Most Inferred Trees Fall in the Confidence Set of Trees under the m1 Model

We next performed a series of AU (approximately unbiased) tests of tree topology to assess whether the observed topological differences represented significant deviations from the m1 phylogeny (Shimodaira 2002). For each alignment, we performed an AU test to compare the alignment’s eight associated topologies: seven inferred trees and the true tree. Across all MutSel simulations, we identified exceedingly few instances where any inferred phylogeny fell outside the m1 confidence set, at a threshold of P < 0.01 (supplementary table S3, Supplementary Material online). All trees inferred with models m2, m3, m4, and JC fell inside the respective m1 confidence set of trees (all ). By contrast, for 19 simulations (4% of total), the m5 tree uniquely fell outside the m1 confidence set, and for a single simulation replicate the GTR tree uniquely fell outside the m1 confidence set. Most importantly, the true tree was in the m1 confidence set for all but 31 simulations (6.5% of total), most commonly HA simulations. That true trees most commonly fell in the m1 confidence set was somewhat surprising, given the substantial topology differences between inferred and true topologies (fig. 2). It is therefore a distinct possibility that trees with substantial topological differences may have more similar than anticipated likelihoods, an issue which merits future investigations. For control simulations, only 22 inferences fell outside the m1 confidence set of trees: 17 inferred with m5 and 5 inferred with JC. Only 12 true trees fell outside the m1 confidence set.

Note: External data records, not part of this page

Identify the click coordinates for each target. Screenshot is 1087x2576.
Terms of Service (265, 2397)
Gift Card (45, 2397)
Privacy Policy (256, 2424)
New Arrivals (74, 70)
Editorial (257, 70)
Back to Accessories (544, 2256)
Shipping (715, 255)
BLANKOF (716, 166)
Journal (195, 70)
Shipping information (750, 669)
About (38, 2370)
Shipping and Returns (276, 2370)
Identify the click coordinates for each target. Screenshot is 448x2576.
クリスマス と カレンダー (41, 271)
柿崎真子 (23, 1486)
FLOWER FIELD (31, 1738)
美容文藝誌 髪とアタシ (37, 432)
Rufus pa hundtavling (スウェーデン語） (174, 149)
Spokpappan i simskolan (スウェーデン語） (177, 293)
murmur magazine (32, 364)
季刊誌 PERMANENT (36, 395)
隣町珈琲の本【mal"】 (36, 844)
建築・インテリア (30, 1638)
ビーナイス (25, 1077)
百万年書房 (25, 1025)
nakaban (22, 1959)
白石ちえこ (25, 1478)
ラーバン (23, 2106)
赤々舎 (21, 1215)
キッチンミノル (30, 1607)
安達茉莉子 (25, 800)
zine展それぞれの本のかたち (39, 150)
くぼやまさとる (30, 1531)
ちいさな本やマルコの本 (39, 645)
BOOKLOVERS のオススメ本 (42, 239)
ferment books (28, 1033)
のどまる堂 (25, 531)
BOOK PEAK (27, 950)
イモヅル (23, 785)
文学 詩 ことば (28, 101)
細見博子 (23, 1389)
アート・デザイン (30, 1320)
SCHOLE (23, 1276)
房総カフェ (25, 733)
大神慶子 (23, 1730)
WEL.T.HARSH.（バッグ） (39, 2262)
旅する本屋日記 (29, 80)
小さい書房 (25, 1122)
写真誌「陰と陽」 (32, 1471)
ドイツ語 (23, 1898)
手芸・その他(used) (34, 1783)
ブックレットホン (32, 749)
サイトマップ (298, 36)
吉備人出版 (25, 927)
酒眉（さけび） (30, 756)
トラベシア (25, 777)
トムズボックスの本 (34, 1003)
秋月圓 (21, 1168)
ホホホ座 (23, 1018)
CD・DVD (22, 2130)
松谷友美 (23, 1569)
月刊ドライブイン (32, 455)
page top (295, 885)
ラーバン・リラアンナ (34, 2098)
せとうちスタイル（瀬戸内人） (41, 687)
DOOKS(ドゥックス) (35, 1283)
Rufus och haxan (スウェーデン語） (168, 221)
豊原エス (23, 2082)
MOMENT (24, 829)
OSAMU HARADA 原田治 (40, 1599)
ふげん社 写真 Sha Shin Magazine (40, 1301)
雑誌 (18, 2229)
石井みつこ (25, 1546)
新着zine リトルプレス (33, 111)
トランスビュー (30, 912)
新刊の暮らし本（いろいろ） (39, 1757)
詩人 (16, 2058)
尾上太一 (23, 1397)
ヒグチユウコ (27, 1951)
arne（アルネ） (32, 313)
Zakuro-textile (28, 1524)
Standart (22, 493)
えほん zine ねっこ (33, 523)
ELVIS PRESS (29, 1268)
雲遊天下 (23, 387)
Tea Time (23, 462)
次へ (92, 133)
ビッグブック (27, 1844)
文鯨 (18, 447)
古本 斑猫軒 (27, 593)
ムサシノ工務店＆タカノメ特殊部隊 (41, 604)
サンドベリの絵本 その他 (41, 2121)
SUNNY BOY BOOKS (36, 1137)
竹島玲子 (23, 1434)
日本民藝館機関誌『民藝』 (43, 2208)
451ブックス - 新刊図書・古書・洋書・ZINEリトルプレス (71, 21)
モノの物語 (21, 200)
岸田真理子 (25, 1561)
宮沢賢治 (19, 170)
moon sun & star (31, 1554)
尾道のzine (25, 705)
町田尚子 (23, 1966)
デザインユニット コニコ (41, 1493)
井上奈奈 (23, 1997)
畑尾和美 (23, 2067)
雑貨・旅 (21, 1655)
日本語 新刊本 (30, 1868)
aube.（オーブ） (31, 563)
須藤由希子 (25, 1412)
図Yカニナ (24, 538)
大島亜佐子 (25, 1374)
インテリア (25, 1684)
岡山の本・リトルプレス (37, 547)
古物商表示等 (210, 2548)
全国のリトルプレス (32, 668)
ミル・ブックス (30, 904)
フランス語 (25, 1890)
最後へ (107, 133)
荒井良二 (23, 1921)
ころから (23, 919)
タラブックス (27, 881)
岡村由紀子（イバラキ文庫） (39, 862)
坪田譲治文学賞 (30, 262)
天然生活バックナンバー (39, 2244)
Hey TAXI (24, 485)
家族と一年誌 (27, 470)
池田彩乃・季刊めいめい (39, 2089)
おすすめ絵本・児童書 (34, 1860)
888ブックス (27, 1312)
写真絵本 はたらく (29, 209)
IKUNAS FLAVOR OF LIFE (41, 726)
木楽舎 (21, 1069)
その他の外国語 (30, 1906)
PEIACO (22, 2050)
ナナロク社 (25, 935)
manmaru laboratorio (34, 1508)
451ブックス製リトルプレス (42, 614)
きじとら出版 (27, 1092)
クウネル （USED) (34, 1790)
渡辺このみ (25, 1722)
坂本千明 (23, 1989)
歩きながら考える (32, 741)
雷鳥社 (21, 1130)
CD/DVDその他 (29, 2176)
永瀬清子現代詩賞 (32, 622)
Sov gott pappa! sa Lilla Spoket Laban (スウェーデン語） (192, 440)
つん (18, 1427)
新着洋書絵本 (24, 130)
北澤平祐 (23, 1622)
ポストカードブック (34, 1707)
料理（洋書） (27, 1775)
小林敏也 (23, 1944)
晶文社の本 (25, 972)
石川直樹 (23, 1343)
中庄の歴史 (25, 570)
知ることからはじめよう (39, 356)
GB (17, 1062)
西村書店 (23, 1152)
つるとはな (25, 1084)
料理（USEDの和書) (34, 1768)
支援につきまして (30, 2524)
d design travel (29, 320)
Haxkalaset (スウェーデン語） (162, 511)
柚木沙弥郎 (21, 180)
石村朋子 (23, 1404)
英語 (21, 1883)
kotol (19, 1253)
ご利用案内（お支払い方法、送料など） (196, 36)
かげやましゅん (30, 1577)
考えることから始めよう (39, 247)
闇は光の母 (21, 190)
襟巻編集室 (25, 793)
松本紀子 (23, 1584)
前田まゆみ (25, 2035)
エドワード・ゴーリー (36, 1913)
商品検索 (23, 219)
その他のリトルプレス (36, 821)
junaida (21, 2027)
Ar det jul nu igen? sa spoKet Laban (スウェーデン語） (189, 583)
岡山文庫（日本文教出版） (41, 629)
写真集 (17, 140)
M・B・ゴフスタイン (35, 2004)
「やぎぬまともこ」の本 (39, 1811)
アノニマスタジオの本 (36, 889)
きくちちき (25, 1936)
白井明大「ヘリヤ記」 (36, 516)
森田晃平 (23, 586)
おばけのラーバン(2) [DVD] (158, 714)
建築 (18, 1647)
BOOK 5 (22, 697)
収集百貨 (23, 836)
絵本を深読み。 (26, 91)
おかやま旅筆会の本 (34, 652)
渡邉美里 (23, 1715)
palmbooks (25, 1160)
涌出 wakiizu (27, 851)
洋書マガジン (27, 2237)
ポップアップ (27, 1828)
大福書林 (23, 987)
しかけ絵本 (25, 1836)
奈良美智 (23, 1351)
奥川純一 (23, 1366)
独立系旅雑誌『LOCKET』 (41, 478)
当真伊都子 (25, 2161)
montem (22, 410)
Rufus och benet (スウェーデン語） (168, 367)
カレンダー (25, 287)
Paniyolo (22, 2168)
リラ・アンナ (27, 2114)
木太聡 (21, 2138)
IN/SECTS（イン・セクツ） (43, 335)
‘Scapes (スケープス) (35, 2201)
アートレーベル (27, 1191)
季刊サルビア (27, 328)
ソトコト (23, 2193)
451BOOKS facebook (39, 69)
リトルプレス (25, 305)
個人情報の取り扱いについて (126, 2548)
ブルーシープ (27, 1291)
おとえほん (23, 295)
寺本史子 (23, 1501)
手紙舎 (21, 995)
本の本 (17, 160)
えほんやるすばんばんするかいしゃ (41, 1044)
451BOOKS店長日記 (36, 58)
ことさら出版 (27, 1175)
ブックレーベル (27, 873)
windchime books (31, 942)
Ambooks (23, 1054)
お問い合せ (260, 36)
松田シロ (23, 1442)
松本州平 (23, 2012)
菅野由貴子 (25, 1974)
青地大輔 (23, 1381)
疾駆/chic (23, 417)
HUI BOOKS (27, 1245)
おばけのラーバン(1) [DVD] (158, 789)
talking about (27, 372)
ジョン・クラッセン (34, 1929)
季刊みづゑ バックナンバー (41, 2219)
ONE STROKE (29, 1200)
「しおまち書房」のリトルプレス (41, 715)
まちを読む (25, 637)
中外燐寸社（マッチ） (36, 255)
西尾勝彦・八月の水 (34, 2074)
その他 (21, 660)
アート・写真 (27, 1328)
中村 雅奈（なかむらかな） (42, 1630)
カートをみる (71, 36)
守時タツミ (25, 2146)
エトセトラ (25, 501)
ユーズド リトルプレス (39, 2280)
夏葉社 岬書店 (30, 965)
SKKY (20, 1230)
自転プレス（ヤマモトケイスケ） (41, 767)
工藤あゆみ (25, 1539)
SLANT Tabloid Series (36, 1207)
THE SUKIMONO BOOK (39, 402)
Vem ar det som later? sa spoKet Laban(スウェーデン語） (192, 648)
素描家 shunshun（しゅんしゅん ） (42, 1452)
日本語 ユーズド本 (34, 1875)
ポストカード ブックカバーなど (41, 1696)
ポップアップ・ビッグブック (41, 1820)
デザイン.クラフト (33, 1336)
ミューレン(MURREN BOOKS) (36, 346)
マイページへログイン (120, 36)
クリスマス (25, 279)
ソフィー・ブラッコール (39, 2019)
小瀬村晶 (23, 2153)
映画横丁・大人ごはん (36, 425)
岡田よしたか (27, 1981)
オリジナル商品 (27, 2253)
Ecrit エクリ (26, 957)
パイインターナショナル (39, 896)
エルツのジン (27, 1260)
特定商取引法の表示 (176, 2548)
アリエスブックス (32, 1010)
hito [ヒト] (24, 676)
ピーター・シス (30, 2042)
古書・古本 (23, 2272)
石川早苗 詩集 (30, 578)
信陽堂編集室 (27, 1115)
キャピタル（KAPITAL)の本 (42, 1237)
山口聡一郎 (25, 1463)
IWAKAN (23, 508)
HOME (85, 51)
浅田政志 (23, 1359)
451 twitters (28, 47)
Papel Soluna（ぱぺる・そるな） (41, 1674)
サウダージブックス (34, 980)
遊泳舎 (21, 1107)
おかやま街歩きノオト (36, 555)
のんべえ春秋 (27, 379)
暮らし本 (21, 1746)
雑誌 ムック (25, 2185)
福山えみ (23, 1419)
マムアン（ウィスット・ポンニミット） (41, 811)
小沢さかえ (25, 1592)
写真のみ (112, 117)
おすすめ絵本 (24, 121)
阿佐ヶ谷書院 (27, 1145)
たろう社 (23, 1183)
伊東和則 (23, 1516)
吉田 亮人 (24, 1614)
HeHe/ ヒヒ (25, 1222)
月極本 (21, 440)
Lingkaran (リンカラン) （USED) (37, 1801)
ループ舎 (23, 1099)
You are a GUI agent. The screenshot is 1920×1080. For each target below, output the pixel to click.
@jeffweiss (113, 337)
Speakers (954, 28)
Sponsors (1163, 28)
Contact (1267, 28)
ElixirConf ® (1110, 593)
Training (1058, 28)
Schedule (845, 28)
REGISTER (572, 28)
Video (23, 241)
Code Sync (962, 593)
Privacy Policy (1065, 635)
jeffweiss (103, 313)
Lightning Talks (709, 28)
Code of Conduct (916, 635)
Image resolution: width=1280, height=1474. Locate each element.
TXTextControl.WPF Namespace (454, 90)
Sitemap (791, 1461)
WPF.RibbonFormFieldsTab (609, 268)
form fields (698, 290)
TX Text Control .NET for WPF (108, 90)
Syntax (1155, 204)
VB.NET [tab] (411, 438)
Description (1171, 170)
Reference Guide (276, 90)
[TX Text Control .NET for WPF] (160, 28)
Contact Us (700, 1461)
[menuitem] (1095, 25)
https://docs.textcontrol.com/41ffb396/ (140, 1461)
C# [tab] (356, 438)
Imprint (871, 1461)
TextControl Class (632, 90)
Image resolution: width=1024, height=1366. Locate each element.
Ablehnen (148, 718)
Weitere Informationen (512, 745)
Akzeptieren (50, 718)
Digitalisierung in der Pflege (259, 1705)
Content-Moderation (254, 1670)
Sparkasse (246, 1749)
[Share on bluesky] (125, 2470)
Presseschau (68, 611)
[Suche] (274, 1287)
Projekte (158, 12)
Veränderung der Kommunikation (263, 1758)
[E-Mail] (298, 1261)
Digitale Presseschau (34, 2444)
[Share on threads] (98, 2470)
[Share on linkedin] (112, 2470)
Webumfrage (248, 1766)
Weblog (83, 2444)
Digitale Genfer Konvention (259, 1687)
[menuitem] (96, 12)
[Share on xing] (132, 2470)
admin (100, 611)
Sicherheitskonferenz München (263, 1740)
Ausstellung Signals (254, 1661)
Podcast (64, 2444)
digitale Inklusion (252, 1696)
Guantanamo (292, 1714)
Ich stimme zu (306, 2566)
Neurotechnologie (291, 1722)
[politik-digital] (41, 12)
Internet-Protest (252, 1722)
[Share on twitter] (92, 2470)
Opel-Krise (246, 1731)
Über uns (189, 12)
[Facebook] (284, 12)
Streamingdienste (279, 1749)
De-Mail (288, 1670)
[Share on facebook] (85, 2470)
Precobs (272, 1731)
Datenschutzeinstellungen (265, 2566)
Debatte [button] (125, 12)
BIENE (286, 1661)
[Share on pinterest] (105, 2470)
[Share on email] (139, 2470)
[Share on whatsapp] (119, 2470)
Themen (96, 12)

Analysis of Natural Sequence Data Reveals Similar Levels of Consistency across Models

We next examined how relative model fit affects phylogenetic inference for a set of natural protein sequence alignments. Because such analyses cannot truly assess inference accuracy (as the true phylogeny is unknown), we asked whether protein models ranging in goodness of fit to the data yielded consistent or significantly different topologies. Furthermore, although the JC and GTR models performed well on simulated data, it is possible that these results were an artifact of the relative simplicity of simulated data compared with the complexity of natural sequence data. Examining how these protein models perform on real data is therefore crucial to properly contextualize their strong performance in simulations. We randomly selected 200 protein alignments from the PANDIT database, considering only those with 20–500 (inclusive) sequences and 100–1,000 sites (inclusive). As with simulated data, we determined the five protein models which most closely matched the BIC quartiles, and we used each model, as well as JC and GTR, to infer a phylogeny. The exact protein models identified at the BIC quartiles were substantially more varied compared with selected models for simulated data (supplementary table S4, Supplementary Material online), although over 75% of data sets selected an LG-based m1 model (fig. 4). This strong bias toward LG likely reflects that the LG model itself was trained using PFAM alignments, the source for the PANDIT database (Whelan 2006; Le and Gascuel 2008). Similar to results from simulated data, the vast majority of m5 models were either mtArt (Abascal et al. 2006) or mtMam (Yang et al. 1998). The general poor fit of certain mitochondrial models for both simulated and natural sequence data here may reflect the highly unique nature of the data on which these models were originally trained.
. 4.

Model selection results on 200 PANDIT alignments. (a) Best-fitting model (m1) matrix across PANDIT alignments. (b) Relative rank, among all seven inference models, for the JC and GTR models, which were not considered by ModelFinder. (c) Scatterplot showing key features in PANDIT data sets which predicted the relative GTR model rank within the seven inference models employed. Each point represents a PANDIT alignment, and treelength represents the sum of branch lengths each alignment’s respective GTR-inferred phylogeny.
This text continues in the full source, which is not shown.